Data management is a critically important foundation for enabling applications, analytics, business intelligence and machine learning.
Over the course of 2020, a number of key trends emerged as data management vendors and users alike were affected by the global coronavirus pandemic and the need to accelerate data insights cost effectively.
Among the clear trends that have emerged is the need for organizations to make better use of cloud storage to enable data lakes that are more than just data swamps. Multiple vendors and open source projects took up the challenge of optimizing data lakes in 2020, with different data lake engines and query technologies.
2021: Lakehouses and Iceberg on the horizon
Another key data management trend in 2020 was the concept of the data lakehouse. The data lakehouse is a technical architecture that combines the best elements of data lake and data warehouse models.
The lakehouse concept was pioneered by Databricks in 2019 with the vendor’s open source Delta Lake project. In 2020, the lakehouse concept became commercially available with the San Francisco-based vendor’s Delta Engine technology introduced in June and further expanded in the Databricks Unified Data Analytics Platform released in November.
“Databricks has long been known for supporting data science workloads, but it stepped up on the business intelligence and data warehousing side in 2020 with its lakehouse,” commented Doug Henschen, an analyst at Constellation Research.

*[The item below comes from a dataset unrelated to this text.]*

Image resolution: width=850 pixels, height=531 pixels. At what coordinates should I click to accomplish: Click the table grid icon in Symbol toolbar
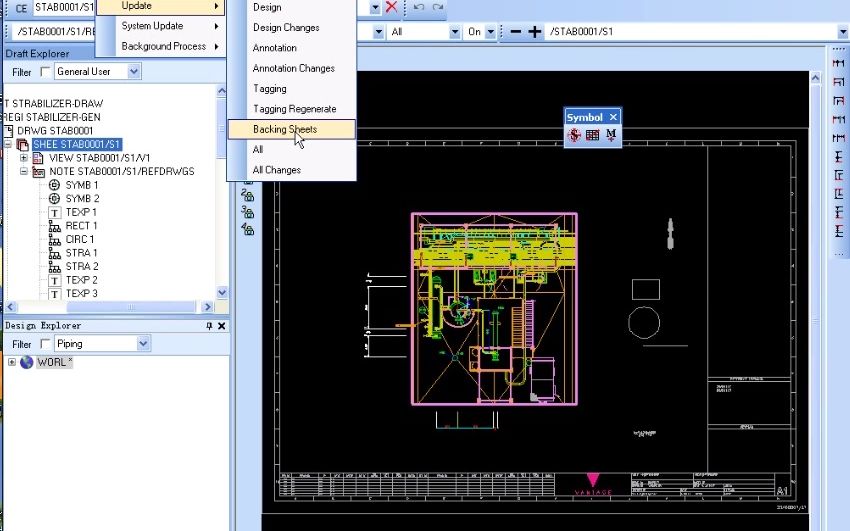click(593, 134)
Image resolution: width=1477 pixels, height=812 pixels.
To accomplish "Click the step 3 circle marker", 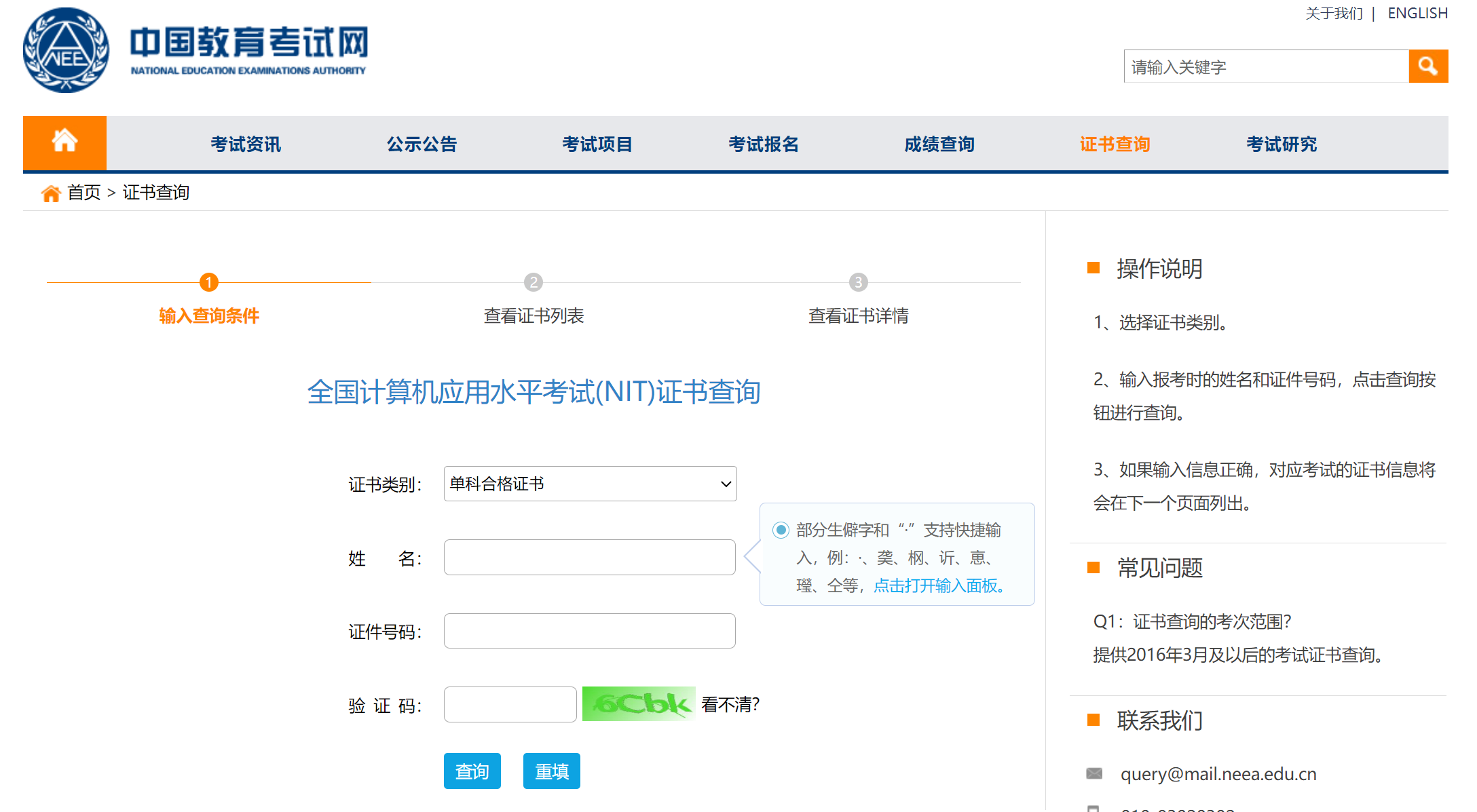I will (858, 282).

Henschen added that it’s no simple matter meeting mission-critical needs for business intelligence and analytics at scale. While Databricks likes to tout query speed performance stats, in Henschen’s view that is just half the story. For 2021, he’s looking to see how Databricks’ technology is adopted by customers with high concurrency among users and queries.
While the lakehouse concept has its set of adherents, with Databricks and the open source delta lake project, a rival effort emerged in 2020 that is set to have a big year in 2021. That is the open source Apache Iceberg project, originally developed at streaming media giant Netflix.
“Iceberg is actually an open table format for huge analytic data sets,” explained Daniel Weeks, engineering manager for big data compute at Netflix, at the Subsurface virtual conference in July. “It’s an open community standard with a specification to ensure compatibility across languages and implementations.”
Beyond Netflix, both Apple and Expedia are early users of Iceberg, which is positioned to break out for wider adoption in 2021. To this point, Iceberg has been an open source community effort, but that will change in 2021 as enterprise-supported tools emerge. The earliest commercially supported platform that will integrate Iceberg is likely to be from Dremio, a data lake engine vendor based in Santa Clara, Calif.
Dremio was busy in 2020 building out its platform that enables users to query data lakes in an optimized system for business intelligence and analytics.
Dremio has been an active participant and contributor in the open source Iceberg project and is the host of the Subsurface conference. In 2021, the company plans on integrating Iceberg into its platform, which will provide an alternative approach to the Databricks lakehouse approach.
Whether an Iceberg-based method to enable easier data management in a data lake will be faster or more efficient than a lakehouse model remains to be seen, but it will be a key trend to watch in 2021.
Spark vs. Presto
Another emerging trend for data management in 2021 will be in the data query sector.
The open source Apache Spark query engine had a major release in 2020 with it 3.0 milestone that became generally available on June 18. Spark 3.0 introduced the Adaptive Query Execution (AQE) feature to accelerate data queries.
Challenging Spark in 2020 was the open source Presto project that gained the support of multiple commercial vendors all vying to take workload share from Spark.
Among the vendors that emerged in 2020 with Presto is Starburst, which raised $42 million in funding on June 16. The company’s core platform is Starburst Enterprise Presto, which was updated in July 2020 with capabilities to support data queries on Hadoop workloads and cloud data lakes.
Another vendor that emerged in 2020 to bring Presto to enterprises is Ahana, which raised $4.8 million in seed funding on Sept. 22. Alongside the financing, the company introduced its Ahana Cloud for Presto system, providing a managed service for organizations using Presto.
Adding further momentum to the growing use of Presto, on Dec. 8 the Varada Data Platform became generally available. Varada’s data virtualization platform embeds Presto as the engine that helps to enable data queries against disparate sources of data.
Presto is not likely going to displace Spark as the dominant SQL query engine in 2021, but it will undoubtedly attract new users and vendors as enterprises seek to optimize data management queries.
Personal data management in 2021
While enabling organizations to more effectively use data is a key trend for 2021, so too is the need for improved personal data management.
Enterprise Strategy Group (ESG) analyst Mike Leone noted that the market for personal data management is made up of a collection of vendors, including new entrants such as Dataswift and Inrupt that are focused on enabling end users to control their own personal data.
“I think throughout this year, we’ll see end users demand more control of their own data and we’ll see governing bodies step up their game to address end-user data privacy concerns,” Leone said.